The fast bowler waits, perfectly still, an intent silhouette against the late afternoon sunshine. Then, a sudden sprint, a flash of the wrist and the ball is flung fast and hard, a dark red blur across the green.
It is a scene you might expect on a fragrant summer's evening on a Yorkshire village green. Or in the humid heat of a floodlit ground in Kolkata.
But this is Germany, football-mad Germany. Where many people have never heard of cricket, and those who have consider it rather an exotic pastime. There is a national team but it is not exactly known for its resounding success.
'It's going crazy'
And yet, on dusty scraps of wasteland, on abandoned playgrounds and borrowed football fields, the sound of leather on willow echoes. Because, in the last year, tens of thousands of young men who have come from Pakistan and Afghanistan to seek asylum in Germany have brought their sport - and their enthusiasm - with them.
Chancellor Angela Merkel said the refugee crisis would change this country but she probably did not have this in mind.
In 2012 there were 1,500 players and 70 teams registered with the German Cricket Federation.
Today, there are 5,000 cricketers playing in 220 teams.
"It's going crazy!" says the federation's manager Brian Mantle. Every day he receives enquiries from refugees and social workers keen to set up new teams. Germany, he says, has been overwhelmed by the migrant crisis.
"They can't offer refugees things like German lessons, they can't offer them schooling. So they're sitting in their homes doing nothing."
More on Germany's influx of migrants and refugees
One of the newest clubs is in the eastern town of Bautzen.
"They said this is Germany: no-one plays cricket here," says its coach and founder Ahmad Irshad.

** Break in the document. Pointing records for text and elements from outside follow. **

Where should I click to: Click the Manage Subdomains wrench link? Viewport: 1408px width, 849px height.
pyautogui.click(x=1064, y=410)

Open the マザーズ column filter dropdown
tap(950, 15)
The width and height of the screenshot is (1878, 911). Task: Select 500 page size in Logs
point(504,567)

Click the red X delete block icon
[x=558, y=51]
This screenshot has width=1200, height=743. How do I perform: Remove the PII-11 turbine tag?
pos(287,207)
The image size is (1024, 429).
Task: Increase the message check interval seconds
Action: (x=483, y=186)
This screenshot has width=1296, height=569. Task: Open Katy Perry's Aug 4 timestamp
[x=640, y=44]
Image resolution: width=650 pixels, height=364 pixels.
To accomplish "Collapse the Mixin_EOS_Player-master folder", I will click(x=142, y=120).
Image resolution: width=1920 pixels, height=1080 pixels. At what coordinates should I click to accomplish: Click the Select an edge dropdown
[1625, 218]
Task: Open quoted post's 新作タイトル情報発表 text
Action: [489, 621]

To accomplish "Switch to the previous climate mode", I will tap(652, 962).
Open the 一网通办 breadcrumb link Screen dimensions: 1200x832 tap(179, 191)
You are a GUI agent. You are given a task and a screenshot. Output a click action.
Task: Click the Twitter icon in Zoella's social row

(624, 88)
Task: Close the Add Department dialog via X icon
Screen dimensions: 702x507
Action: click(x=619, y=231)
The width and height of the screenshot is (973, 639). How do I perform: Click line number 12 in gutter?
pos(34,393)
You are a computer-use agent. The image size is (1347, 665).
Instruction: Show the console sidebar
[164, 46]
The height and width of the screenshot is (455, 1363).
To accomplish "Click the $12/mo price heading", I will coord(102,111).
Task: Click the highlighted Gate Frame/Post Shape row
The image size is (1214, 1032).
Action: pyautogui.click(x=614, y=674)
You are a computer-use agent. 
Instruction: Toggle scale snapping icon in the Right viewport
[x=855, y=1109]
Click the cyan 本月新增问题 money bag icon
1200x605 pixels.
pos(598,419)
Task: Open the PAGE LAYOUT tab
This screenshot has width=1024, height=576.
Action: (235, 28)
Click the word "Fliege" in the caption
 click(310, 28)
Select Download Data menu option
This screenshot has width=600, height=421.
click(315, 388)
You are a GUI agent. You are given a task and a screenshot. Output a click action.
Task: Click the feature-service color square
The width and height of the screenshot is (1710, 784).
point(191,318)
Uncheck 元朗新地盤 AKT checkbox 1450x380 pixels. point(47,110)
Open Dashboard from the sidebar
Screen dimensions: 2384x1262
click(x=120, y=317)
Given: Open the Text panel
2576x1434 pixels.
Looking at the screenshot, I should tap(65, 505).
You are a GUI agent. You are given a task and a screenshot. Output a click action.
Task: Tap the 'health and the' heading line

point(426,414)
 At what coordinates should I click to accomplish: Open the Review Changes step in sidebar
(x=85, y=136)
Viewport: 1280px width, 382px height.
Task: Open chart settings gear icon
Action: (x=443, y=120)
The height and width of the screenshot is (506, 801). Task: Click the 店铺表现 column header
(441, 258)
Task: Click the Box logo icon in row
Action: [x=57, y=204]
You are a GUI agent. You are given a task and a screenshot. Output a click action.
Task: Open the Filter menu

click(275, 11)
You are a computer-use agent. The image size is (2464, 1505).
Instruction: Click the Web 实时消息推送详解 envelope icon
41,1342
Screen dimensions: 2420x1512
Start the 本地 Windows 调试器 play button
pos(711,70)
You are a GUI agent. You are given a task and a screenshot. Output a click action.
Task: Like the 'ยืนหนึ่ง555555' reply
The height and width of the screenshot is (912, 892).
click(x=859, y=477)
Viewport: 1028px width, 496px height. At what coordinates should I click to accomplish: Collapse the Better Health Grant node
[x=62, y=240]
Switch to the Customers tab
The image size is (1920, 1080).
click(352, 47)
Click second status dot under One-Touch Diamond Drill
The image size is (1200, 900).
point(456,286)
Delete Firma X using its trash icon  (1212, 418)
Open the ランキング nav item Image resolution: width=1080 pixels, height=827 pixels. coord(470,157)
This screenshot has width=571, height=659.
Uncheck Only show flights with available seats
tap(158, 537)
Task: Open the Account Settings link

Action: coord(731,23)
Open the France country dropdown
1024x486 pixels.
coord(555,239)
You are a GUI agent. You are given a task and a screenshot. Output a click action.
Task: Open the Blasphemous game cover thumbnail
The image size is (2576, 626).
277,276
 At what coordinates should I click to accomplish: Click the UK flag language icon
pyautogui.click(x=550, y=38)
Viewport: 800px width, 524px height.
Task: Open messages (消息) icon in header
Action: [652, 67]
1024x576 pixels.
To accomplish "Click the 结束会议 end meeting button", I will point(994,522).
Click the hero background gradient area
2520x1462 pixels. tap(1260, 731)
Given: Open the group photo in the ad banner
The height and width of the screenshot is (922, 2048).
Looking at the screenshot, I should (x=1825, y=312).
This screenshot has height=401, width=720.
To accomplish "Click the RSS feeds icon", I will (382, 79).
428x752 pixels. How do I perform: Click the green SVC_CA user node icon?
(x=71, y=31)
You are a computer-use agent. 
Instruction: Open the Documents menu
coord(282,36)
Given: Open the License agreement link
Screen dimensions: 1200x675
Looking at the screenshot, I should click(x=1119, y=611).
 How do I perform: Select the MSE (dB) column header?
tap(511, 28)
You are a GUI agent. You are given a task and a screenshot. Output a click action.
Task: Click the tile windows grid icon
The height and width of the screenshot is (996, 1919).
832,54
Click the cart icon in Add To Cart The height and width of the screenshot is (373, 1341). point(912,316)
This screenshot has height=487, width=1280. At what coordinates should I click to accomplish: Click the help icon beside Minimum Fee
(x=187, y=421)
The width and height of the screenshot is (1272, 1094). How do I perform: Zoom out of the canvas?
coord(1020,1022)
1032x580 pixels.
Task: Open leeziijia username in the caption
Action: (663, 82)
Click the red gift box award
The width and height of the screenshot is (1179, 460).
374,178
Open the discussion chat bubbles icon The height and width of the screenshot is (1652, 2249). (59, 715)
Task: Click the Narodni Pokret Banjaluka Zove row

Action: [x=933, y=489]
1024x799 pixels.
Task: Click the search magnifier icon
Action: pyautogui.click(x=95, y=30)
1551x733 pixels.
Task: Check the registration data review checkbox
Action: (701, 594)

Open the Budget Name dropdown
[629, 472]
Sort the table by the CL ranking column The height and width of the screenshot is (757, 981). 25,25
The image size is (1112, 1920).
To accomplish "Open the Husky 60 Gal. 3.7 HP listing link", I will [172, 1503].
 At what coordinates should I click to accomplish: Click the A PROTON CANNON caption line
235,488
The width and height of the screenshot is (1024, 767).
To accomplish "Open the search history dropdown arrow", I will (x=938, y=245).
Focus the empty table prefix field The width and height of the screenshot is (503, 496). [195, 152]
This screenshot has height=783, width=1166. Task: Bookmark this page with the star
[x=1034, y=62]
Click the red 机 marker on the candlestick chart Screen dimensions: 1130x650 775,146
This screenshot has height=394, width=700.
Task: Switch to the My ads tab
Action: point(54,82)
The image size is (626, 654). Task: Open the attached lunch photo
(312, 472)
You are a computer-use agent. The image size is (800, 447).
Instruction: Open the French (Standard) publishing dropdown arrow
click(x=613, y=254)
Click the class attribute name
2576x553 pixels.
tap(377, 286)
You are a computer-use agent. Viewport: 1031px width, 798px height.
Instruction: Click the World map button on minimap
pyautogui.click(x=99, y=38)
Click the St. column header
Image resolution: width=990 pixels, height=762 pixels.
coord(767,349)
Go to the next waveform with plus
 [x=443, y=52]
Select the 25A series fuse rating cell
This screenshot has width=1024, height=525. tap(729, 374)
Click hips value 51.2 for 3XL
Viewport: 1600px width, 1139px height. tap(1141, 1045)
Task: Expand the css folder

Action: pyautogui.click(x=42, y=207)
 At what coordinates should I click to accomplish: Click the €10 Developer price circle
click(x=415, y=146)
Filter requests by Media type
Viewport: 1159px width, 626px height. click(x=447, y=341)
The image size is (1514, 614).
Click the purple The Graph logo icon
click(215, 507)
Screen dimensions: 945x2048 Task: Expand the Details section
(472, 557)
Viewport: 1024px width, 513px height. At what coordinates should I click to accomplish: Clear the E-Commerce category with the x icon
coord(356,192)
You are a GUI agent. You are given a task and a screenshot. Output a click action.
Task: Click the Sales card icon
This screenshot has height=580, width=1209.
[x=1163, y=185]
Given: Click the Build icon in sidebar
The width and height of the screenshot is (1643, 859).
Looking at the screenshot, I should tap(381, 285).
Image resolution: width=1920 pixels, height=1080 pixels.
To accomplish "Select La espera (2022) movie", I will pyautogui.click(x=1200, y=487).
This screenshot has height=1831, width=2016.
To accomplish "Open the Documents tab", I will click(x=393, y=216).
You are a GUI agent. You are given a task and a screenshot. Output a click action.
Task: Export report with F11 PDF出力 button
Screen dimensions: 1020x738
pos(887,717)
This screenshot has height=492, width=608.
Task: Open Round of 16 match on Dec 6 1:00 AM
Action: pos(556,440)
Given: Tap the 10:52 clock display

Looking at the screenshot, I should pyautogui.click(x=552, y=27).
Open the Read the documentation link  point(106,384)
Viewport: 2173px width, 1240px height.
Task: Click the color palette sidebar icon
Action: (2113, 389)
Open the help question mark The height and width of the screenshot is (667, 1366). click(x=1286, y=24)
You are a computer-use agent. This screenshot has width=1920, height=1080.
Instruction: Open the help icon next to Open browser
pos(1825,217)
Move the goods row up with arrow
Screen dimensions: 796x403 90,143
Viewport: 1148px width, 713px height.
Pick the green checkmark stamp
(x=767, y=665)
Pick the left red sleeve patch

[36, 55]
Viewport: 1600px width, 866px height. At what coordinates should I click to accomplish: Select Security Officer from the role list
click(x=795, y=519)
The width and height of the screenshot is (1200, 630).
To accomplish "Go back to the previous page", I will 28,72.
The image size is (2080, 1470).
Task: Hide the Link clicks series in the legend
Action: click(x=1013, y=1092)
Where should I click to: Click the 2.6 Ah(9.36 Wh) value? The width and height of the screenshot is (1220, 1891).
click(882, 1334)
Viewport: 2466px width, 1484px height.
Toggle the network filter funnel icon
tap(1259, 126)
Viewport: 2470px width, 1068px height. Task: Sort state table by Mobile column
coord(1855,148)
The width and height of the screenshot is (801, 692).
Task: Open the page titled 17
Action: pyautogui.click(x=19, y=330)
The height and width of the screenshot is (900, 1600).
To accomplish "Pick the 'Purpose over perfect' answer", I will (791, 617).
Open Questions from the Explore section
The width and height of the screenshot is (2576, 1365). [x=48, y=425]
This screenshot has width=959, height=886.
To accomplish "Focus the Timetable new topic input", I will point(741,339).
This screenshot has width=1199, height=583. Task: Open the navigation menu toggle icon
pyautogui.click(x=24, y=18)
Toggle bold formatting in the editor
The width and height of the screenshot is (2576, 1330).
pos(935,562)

"It was really strange and a really new thing for them. I tried my best, I tried to convince them and tried again and then I was able to make them understand."
For now, Bautzen's football club has lent them their pitch for practice. Sitting near the goal posts, a group of bemused German students watches as a young Pakistani man tries to explain the rules. One girl laughs and shakes her head when I ask if she understands them.
"It's something we didn't have here in Germany. But we can learn something about the game and about other cultures. We can integrate them into our culture and everybody learns from everyone."
It is significant that this club is thriving in Bautzen. The town became, briefly, notorious after a refugee home here was targeted by arsonists earlier this year. Some locals watched it burn down, cheering and clapping.
Today, about 2,000 asylum seekers live here.
Many of the cricket team are housed in an old hotel on the outskirts of the town.
When I visit the cricketers, they are in celebratory mood. They have crowded into a sparsely furnished bedroom where a golden trophy is in pride of place on a table. Next to it the local newspaper lies open; there is a report about the team and their recent victory in a local league.
One of the players, Sunny, tells me: "If I can do something for Germany then I will play cricket and I will show them the game that is in our veins. Germany has become the best in football and it will become the best in cricket also."
Sunny works as a handyman in the refugee home and hopes to be granted asylum here.
Cricket in Germany
- Cricket in Germany dates back to 1858 and the formation of Berlin CC by English and American residents
- Deutscher Cricket Bund founded in 1912 with eight teams including Berlin, Hamburg, Frankfurt and Duesseldorf
- Modern DCB established in 1988, becomes associate member of International Cricket Council in 1999
- Germany competes in international men's and women's competitions and hosts domestic T20 Super Series tournaments
- There are six cricketing regions: Bavaria, Berlin, Hessen, Baden-Wuerttemberg, Northern Germany and Western Germany
Source: Deutscher Cricket Bund (German Cricket Federation)
"Sport is the best way to make unity," says Sunny. "We have Muslim guys, Christian guys and I belong to a Sikh family. When we play together, we forget everything."
At the start of every training session, Sunny and his team-mates nail down green matting to stop the bowlers from slipping. They manage with donated kit and makeshift equipment. Many new teams have received donations from the UK cricketing charity, the Lord's Taverners, but there is simply not enough to fulfil current demand.
The match begins. The batsman steps up and the ball flies out of sight.
Coach Ahmad sighs. "We need nets," he says, looking in the direction in which the ball disappeared.
"We keep having to replace the balls. We don't have enough equipment but the boys have talent, and they want to play."
Their bats may be broken and the wickets less than perfect. But Ahmad smiles. At least they are playing cricket.